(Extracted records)
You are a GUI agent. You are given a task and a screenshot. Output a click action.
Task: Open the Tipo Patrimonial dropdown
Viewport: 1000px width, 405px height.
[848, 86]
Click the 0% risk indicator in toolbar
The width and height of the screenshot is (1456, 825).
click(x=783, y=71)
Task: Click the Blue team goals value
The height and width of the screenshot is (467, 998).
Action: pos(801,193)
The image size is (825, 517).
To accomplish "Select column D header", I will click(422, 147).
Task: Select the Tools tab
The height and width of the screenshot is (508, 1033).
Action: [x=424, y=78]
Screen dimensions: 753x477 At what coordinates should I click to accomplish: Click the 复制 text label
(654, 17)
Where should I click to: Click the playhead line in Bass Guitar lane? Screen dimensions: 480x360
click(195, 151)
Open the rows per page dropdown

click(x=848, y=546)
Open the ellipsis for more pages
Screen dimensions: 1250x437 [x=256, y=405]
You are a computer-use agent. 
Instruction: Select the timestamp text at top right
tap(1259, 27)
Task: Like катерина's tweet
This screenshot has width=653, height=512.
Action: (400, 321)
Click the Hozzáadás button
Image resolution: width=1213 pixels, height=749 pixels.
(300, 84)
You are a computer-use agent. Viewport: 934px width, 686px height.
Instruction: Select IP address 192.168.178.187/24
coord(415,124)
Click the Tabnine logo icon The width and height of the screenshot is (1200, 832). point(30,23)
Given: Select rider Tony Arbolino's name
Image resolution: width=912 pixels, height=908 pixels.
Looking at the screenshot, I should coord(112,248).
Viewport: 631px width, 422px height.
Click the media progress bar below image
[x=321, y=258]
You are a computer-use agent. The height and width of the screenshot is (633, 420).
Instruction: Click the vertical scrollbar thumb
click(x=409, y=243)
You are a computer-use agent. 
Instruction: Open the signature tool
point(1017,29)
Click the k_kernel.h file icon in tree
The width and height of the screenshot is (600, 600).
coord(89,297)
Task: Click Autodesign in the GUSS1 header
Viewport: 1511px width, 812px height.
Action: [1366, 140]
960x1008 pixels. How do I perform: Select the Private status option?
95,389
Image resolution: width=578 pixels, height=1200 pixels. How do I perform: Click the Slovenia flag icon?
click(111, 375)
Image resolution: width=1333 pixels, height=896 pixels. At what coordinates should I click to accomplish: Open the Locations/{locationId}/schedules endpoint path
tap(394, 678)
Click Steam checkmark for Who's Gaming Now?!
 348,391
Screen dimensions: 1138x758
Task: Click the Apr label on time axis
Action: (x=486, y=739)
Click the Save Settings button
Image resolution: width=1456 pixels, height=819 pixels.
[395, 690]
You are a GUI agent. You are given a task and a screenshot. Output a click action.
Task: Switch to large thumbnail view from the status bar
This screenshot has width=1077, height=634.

**What is expected:** Report, for the data above, every line in which the string "computer" appears.

**Response for this exercise:**
You are a computer-use agent. 
You are a computer-use agent. Viewport: 934px width, 686px height.
You are a computer-use agent. The height and width of the screenshot is (633, 420).
You are a computer-use agent. 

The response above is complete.